Please copy out everything from the line containing "You are a GUI" down to the final line, reproducing each one word for word. Leave the pictures out of your answer.

Saved data entries:
________________________________________

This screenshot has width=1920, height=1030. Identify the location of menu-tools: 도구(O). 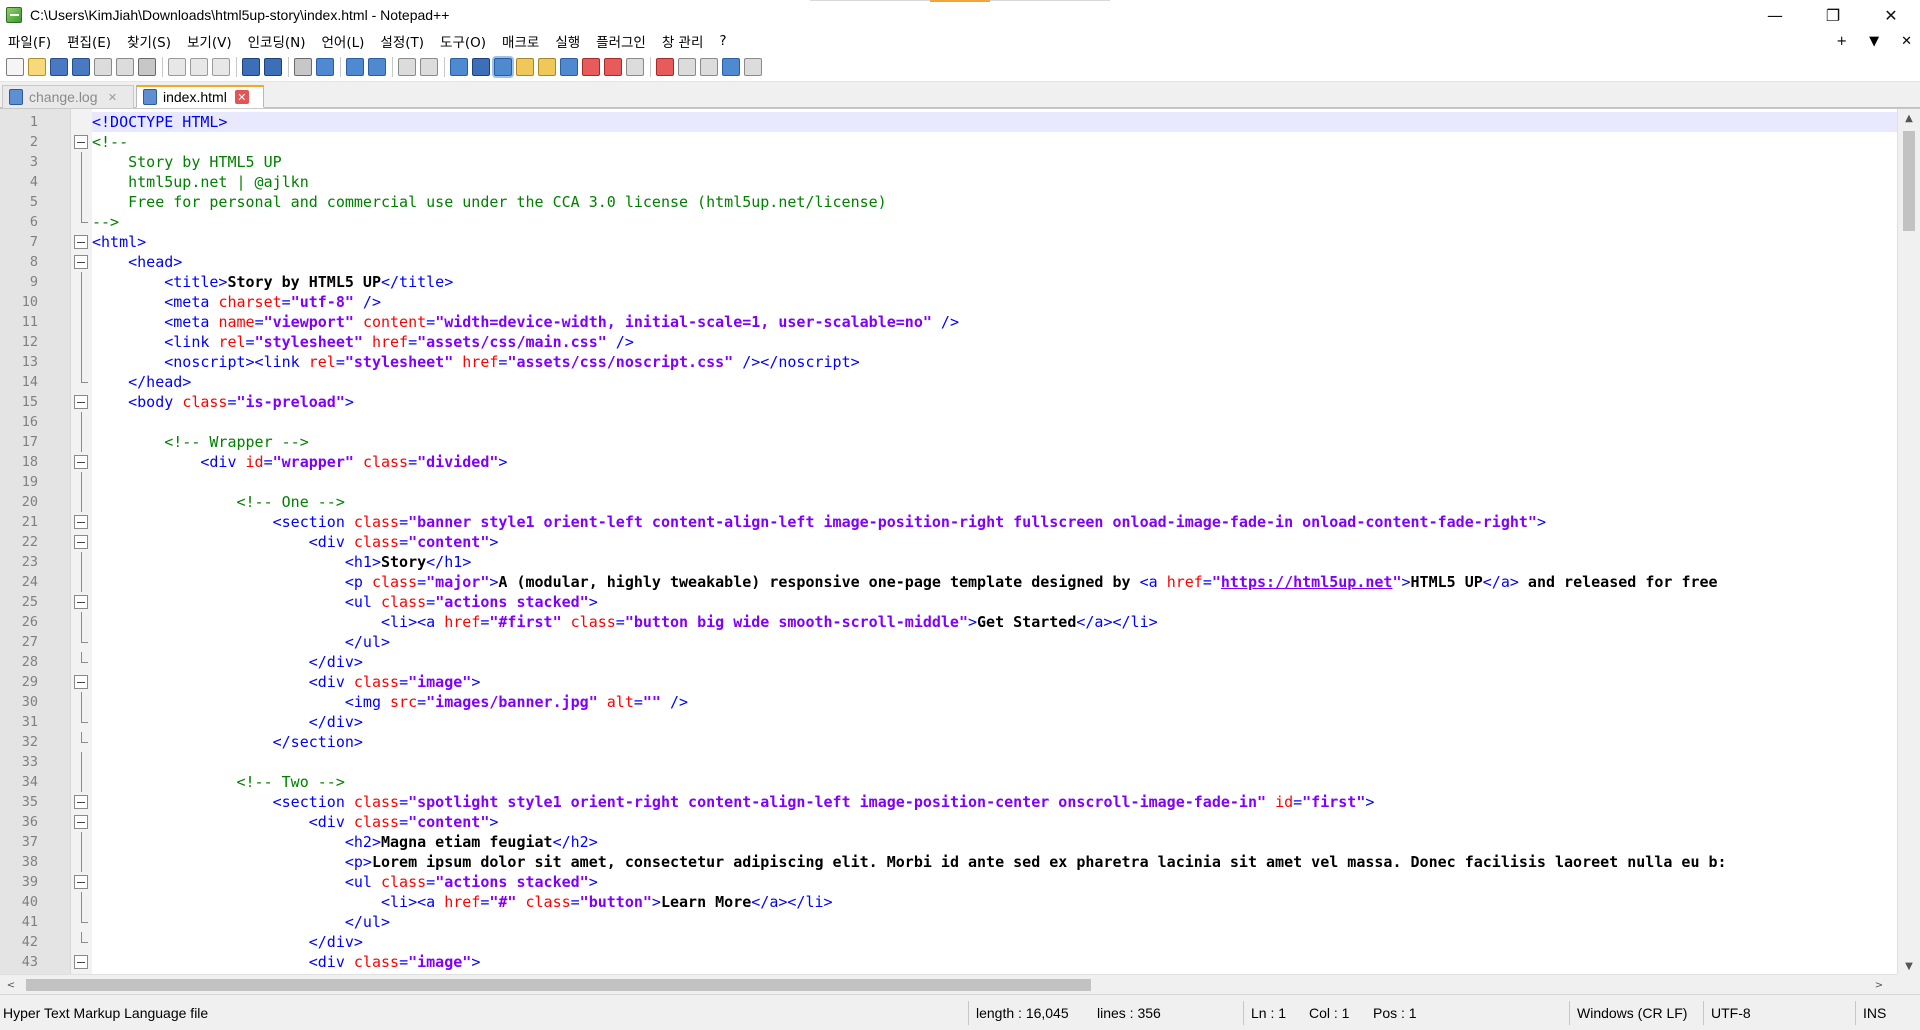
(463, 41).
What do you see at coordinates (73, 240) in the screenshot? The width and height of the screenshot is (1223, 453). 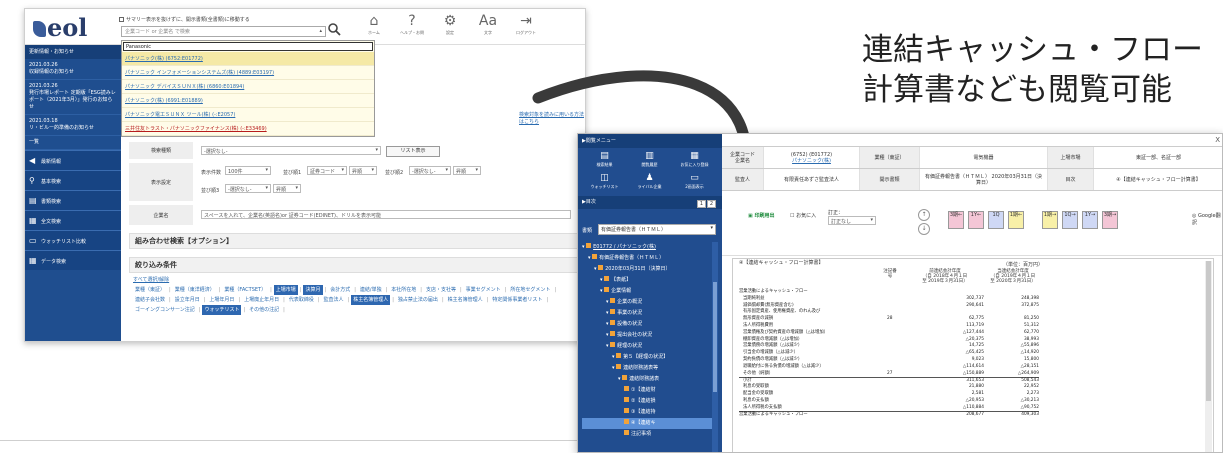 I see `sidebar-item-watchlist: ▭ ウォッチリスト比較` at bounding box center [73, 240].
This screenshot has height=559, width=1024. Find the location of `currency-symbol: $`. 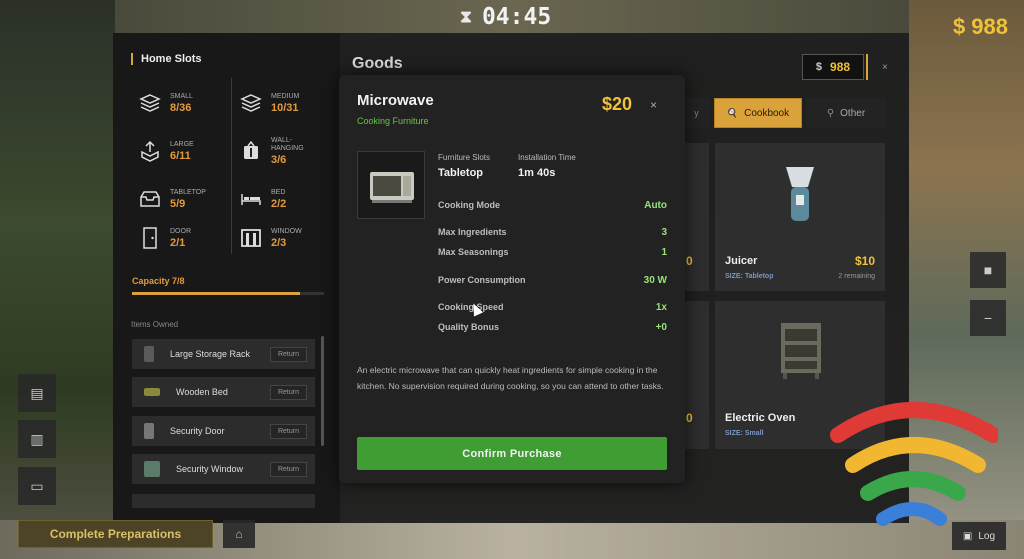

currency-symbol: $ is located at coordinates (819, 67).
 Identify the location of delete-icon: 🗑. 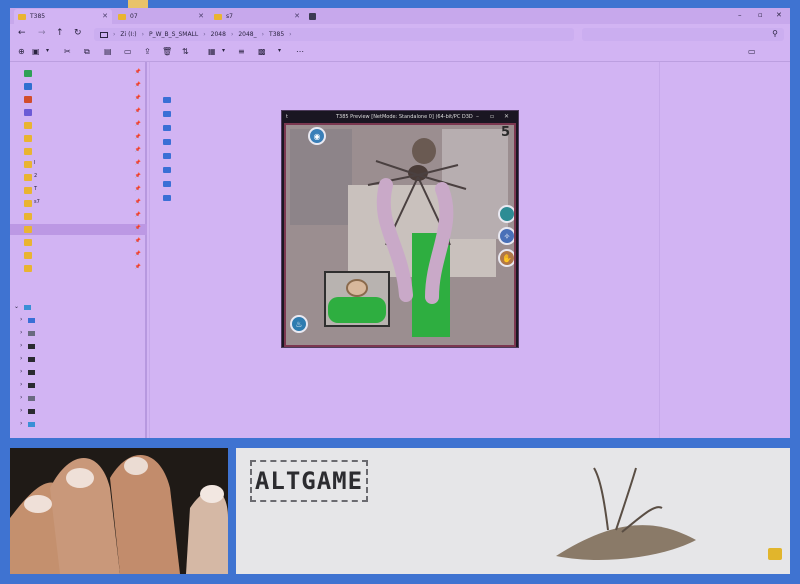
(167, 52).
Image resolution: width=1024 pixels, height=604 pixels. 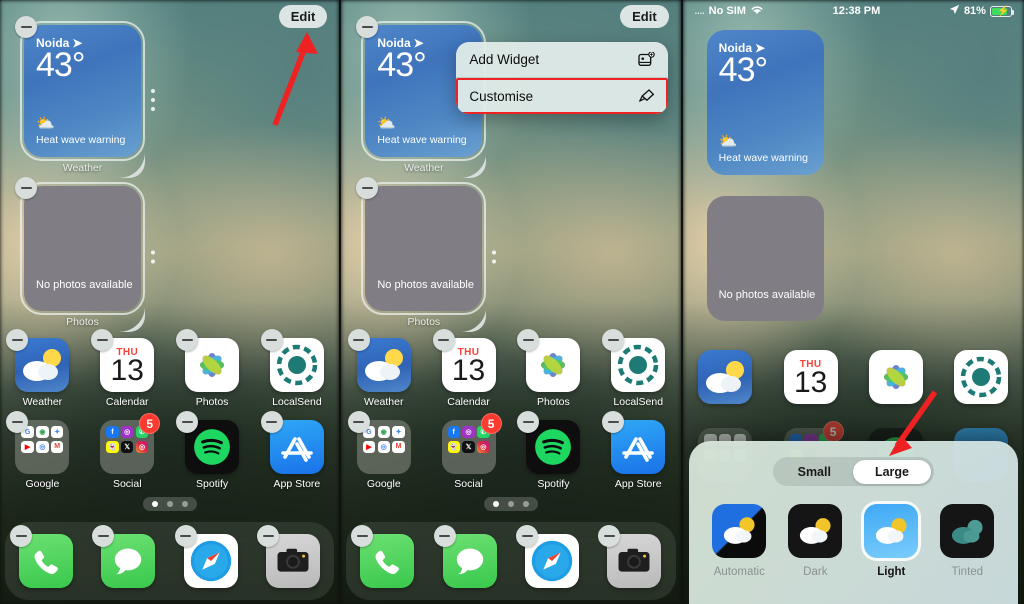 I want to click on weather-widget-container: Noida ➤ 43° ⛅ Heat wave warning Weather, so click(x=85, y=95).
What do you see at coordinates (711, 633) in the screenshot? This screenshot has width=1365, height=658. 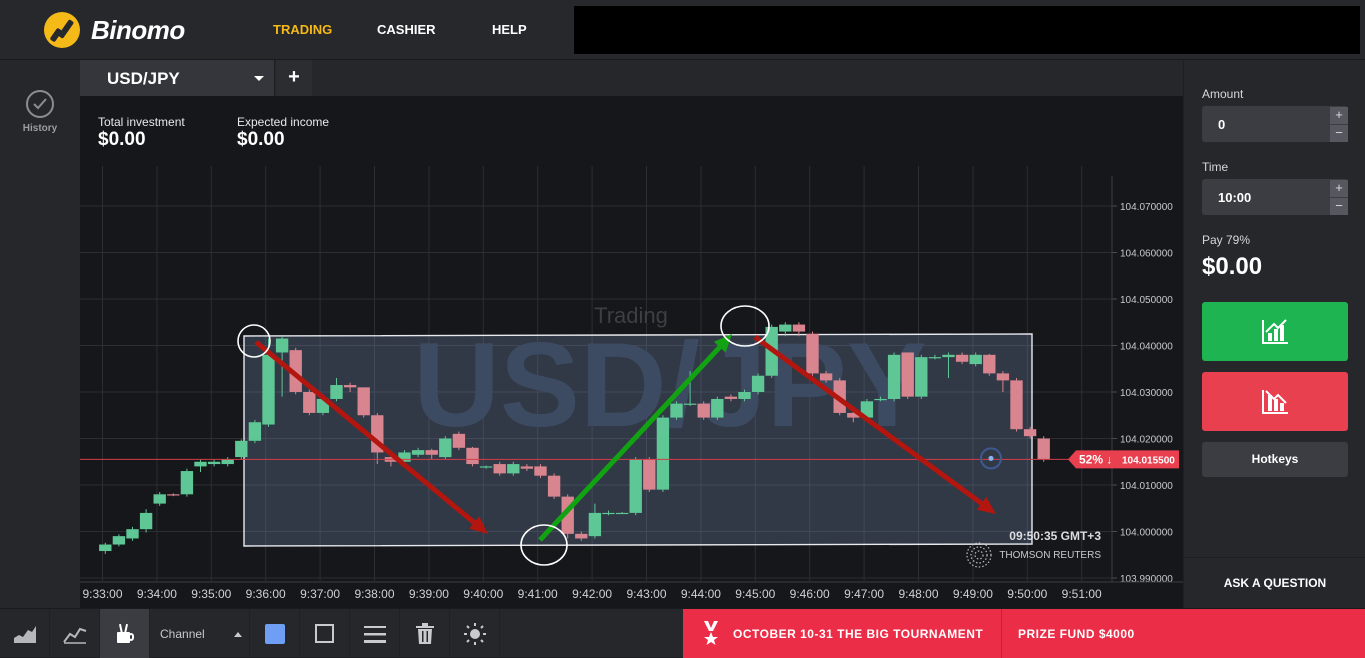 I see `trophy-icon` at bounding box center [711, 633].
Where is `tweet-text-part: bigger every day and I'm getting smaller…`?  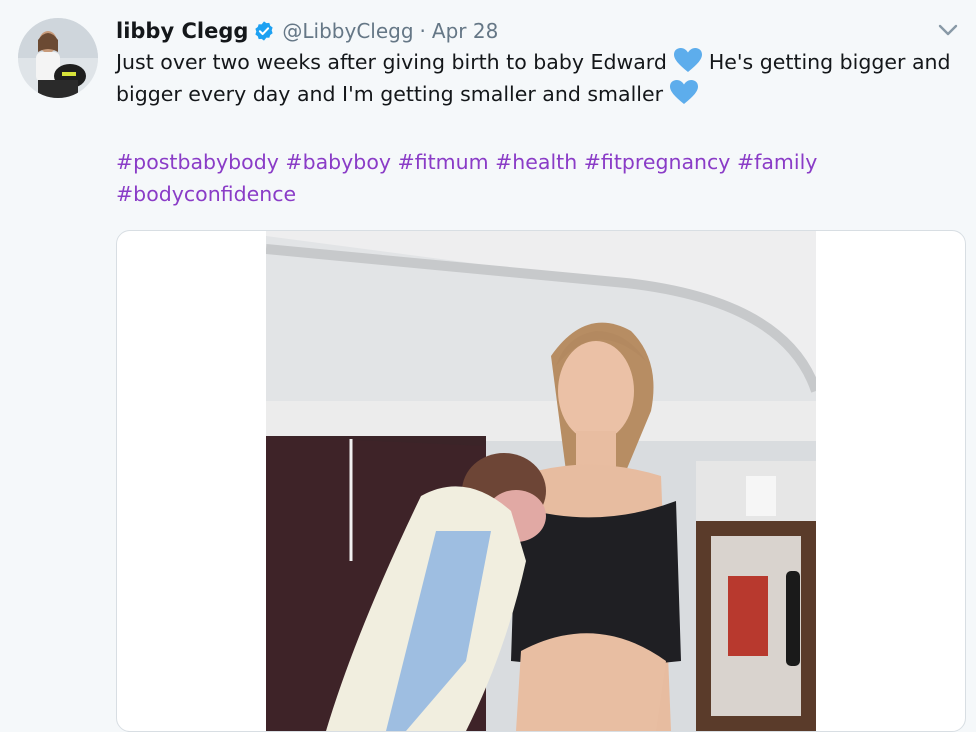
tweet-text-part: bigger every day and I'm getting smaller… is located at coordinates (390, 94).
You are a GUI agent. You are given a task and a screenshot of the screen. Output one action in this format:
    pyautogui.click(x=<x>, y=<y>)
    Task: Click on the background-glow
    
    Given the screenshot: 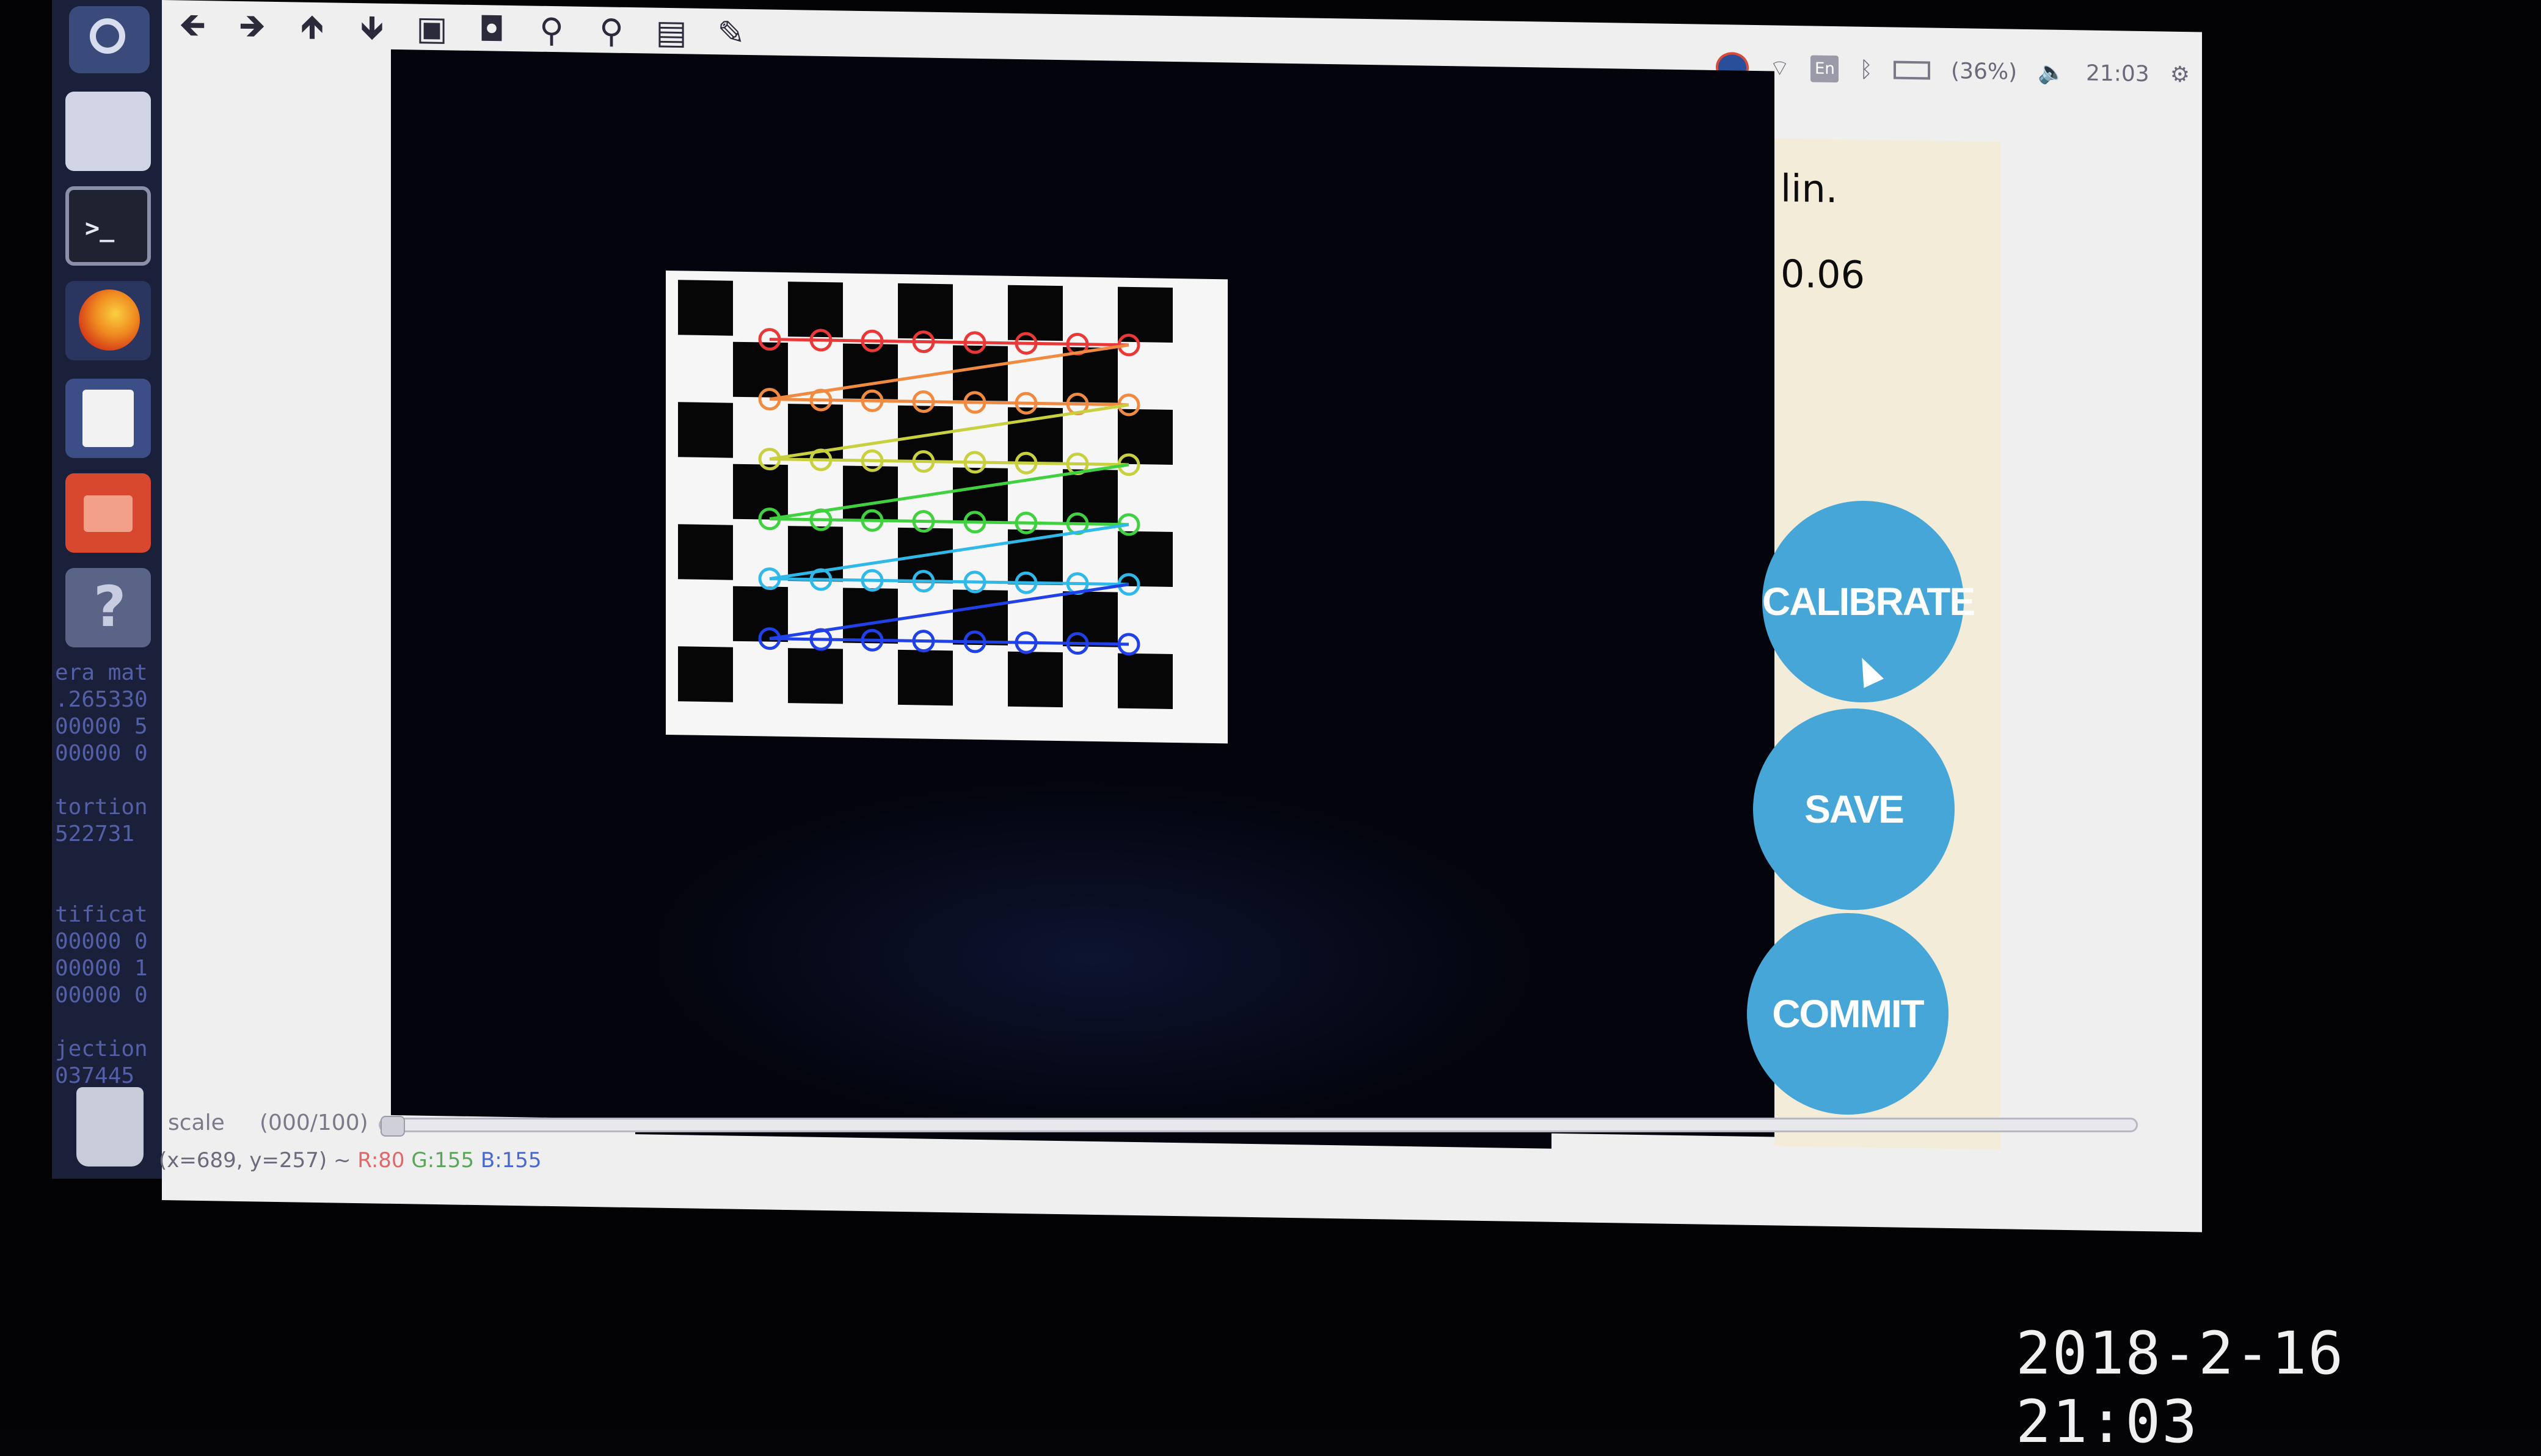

________________________________________

- Solution to the problem -
You are a GUI agent. You are given a task and a screenshot of the screen. Output one action in this format:
    pyautogui.click(x=<x>, y=<y>)
    Task: Click on the background-glow
    
    Given the screenshot: 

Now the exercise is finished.